* _Text under study_
+ + +

On Context-aware Detection of Cherry-picking in News Reporting
Israa Jaradat, Haiqi Zhang, Chengkai Li
TL;DR
This work tackles the problem of detecting cherry-picking in news by identifying omitted important statements through cross-narrative context. It formalizes the task as $c_i = \{\exists s \in S_e: f(s,d)=1\} - d_i$ and develops a context-aware framework combining fine-tuned transformers, zero-/few-shot prompting of LLMs, and unsupervised baselines, evaluated on a novel Cherry dataset with 3,346 examples. The main findings show a best F1 of about 0.89 and accuracy around 0.90, with Longformer-large reaching 0.897 accuracy and 0.887 F1 at 500 words of context; results indicate that contextual information from multiple narratives improves detection and that biases in outlets moderately influence measured cherry-picking. The work contributes a publicly released dataset and demonstrates a scalable approach for auditing omission bias in news reporting, with implications for media credibility assessment and automated fact-checking pipelines.

+ + +

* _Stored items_
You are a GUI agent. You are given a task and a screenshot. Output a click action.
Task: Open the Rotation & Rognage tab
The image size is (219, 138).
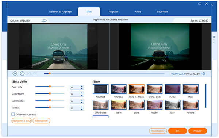(60, 12)
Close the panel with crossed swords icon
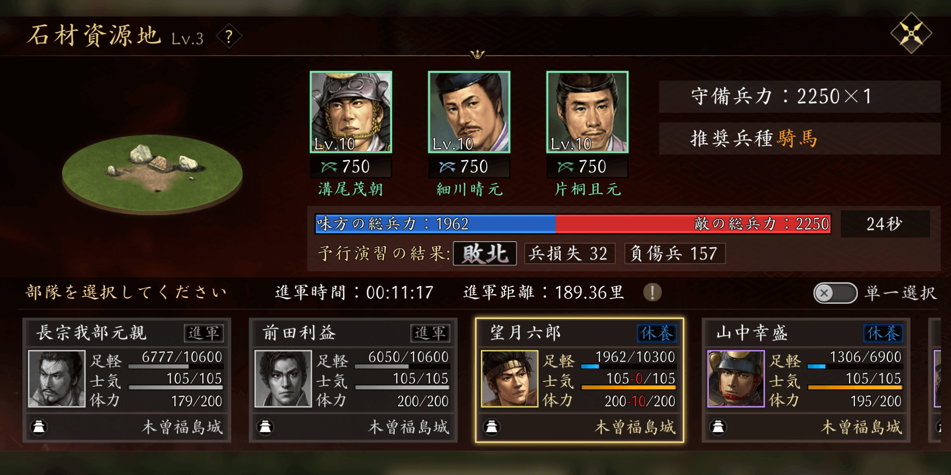 [911, 33]
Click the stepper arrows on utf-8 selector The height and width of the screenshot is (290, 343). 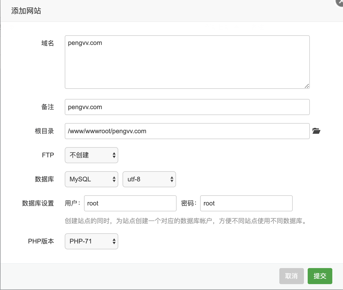[172, 179]
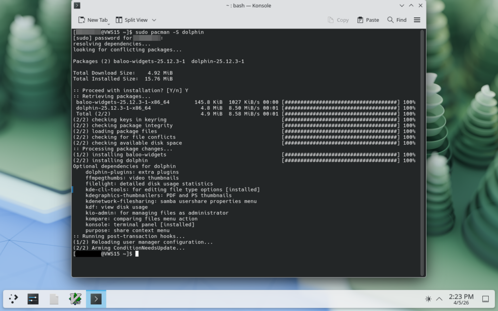Open the blank file icon in taskbar
This screenshot has width=498, height=311.
pos(54,299)
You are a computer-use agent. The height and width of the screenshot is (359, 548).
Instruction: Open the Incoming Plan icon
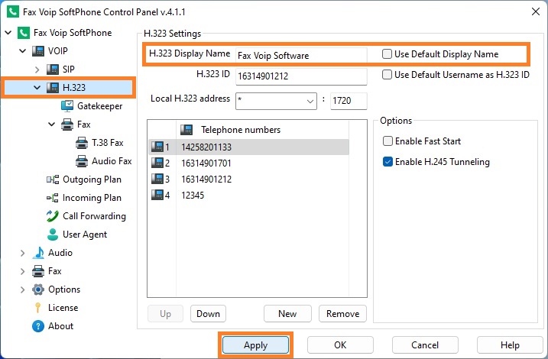coord(53,198)
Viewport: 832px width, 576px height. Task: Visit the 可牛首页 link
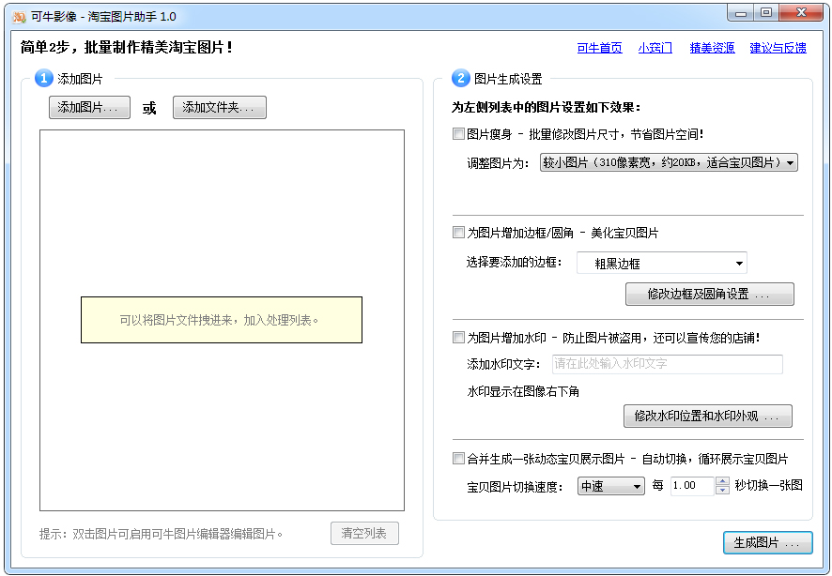pos(599,47)
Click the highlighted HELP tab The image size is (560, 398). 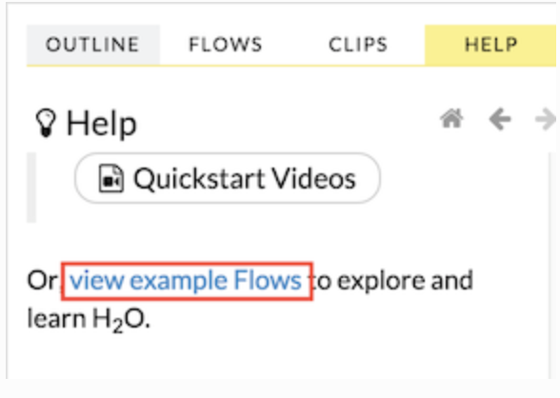490,45
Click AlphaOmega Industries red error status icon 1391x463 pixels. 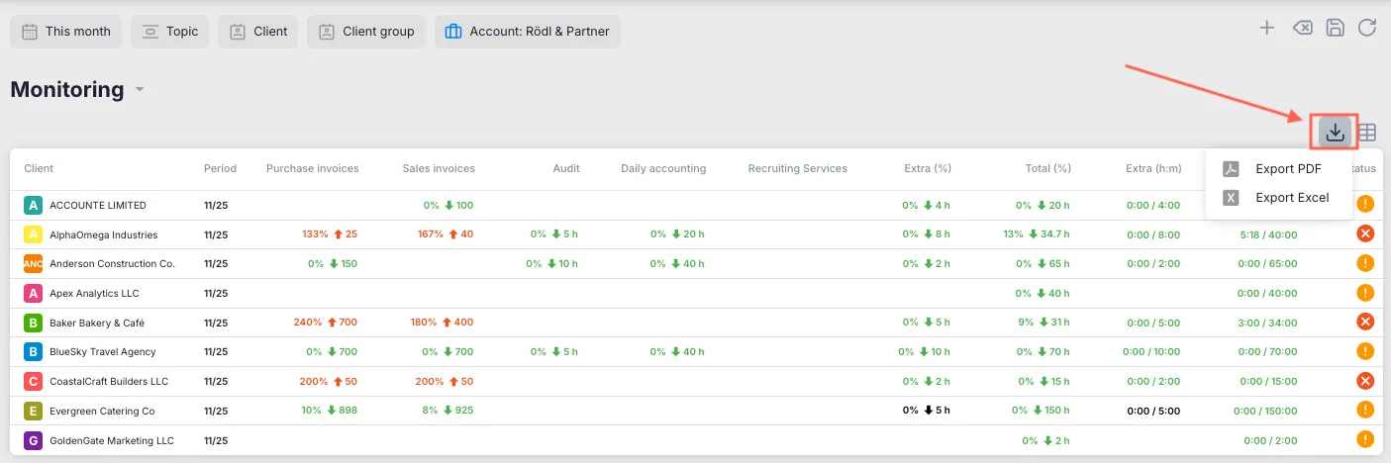pyautogui.click(x=1365, y=234)
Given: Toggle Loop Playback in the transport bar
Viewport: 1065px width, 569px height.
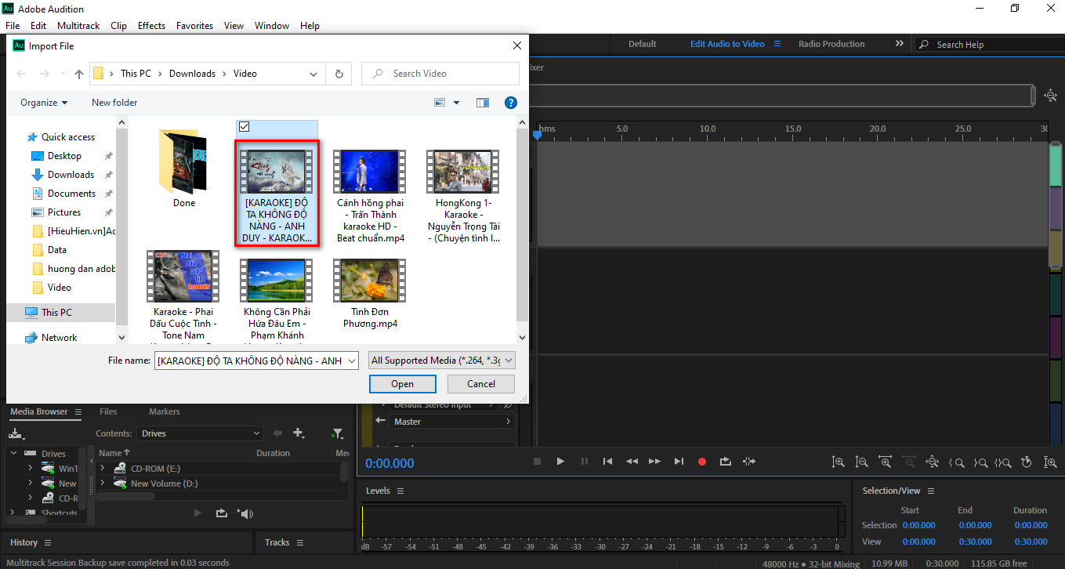Looking at the screenshot, I should pos(726,462).
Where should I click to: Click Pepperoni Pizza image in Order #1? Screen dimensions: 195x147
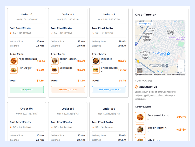[14, 61]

+ + +

* _Work task A_
Answer these questions using the paper summary on detecting cherry-picking in news:
(i) Who are the authors?
(ii) How many examples does the Cherry dataset contain?
(iii) What accuracy and F1 did Longformer-large reach at 500 words of context?
* _Work task B_
In the paper summary on detecting cherry-picking in news, rewrite the paragraph beginning "This work tackles the problem" as a bulleted list that keeps its main facts.
* _Work task C_
Continue the paper summary on detecting cherry-picking in news from the point where it ends.

* _Expected output A_
(i) Israa Jaradat, Haiqi Zhang, and Chengkai Li
(ii) 3,346 examples
(iii) 0.897 accuracy and 0.887 F1

* _Expected output B_
- Problem: detecting cherry-picking in news by identifying omitted important statements through cross-narrative context
- Method: a formalized task and a context-aware framework that combines fine-tuned transformers, zero-/few-shot prompting of LLMs, and unsupervised baselines
- Data: a new Cherry dataset with 3,346 examples
- Results: best F1 of about 0.89 and accuracy around 0.90; Longformer-large reached 0.897 accuracy and 0.887 F1 at 500 words of context
- Findings: context from multiple narratives improves detection, and outlet biases moderately influence measured cherry-picking
- Contributions: a publicly released dataset and a scalable approach for auditing omission bias, with implications for media credibility assessment and automated fact-checking

* _Expected output C_
Abstract
Cherry-picking refers to the deliberate selection of evidence or facts that favor a particular viewpoint while ignoring or distorting evidence that supports an opposing perspective. Manually identifying cherry-picked statements in news stories can be challenging. In this study, we introduce a novel approach to detecting cherry-picked statements by identifying missing important statements in a target news story using language models and contextual information from other news sources. Furthermore, this research introduces a novel dataset specifically designed for training and evaluating cherry-picking detection models. Our best performing model achieves an F-1 score of about 89% in detecting important statements. Moreover, results show the effectiveness of incorporating external knowledge from alternative narratives when assessing statement importance.